Segment Start: Exercise inputs
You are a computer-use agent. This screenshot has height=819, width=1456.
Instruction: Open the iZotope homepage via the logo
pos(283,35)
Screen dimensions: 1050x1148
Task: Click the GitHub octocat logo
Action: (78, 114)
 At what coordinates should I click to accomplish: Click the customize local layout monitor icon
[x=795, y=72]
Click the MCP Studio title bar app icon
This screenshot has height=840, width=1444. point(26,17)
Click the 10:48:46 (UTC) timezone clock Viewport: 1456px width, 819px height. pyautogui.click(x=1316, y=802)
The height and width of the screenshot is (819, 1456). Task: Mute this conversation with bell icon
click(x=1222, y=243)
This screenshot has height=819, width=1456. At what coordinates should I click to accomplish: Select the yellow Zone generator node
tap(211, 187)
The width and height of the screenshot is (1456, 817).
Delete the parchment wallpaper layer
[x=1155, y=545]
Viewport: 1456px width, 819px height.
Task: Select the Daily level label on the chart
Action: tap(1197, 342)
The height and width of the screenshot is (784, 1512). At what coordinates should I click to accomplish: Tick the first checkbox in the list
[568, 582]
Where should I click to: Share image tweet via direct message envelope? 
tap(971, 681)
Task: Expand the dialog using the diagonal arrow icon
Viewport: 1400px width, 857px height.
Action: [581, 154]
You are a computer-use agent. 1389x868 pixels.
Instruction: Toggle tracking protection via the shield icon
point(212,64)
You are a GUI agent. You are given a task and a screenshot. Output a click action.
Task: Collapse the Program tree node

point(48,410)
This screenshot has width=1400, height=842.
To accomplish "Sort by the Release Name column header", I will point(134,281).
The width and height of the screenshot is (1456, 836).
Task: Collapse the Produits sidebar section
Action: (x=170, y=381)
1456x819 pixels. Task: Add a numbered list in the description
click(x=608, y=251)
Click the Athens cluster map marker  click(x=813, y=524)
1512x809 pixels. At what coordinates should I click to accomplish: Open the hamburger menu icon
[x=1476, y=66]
Segment End: Exercise inputs
[How to complete this task]: Could you write out, exactly as they stand, only the lines above that begin at the line with "The height and width of the screenshot is (784, 1512)." and stop after the line with "Task: Expand the"?

[Expected answer]:
The height and width of the screenshot is (784, 1512). At what coordinates should I click to accomplish: Tick the first checkbox in the list
[568, 582]
Where should I click to: Share image tweet via direct message envelope? 
tap(971, 681)
Task: Expand the dialog using the diagonal arrow icon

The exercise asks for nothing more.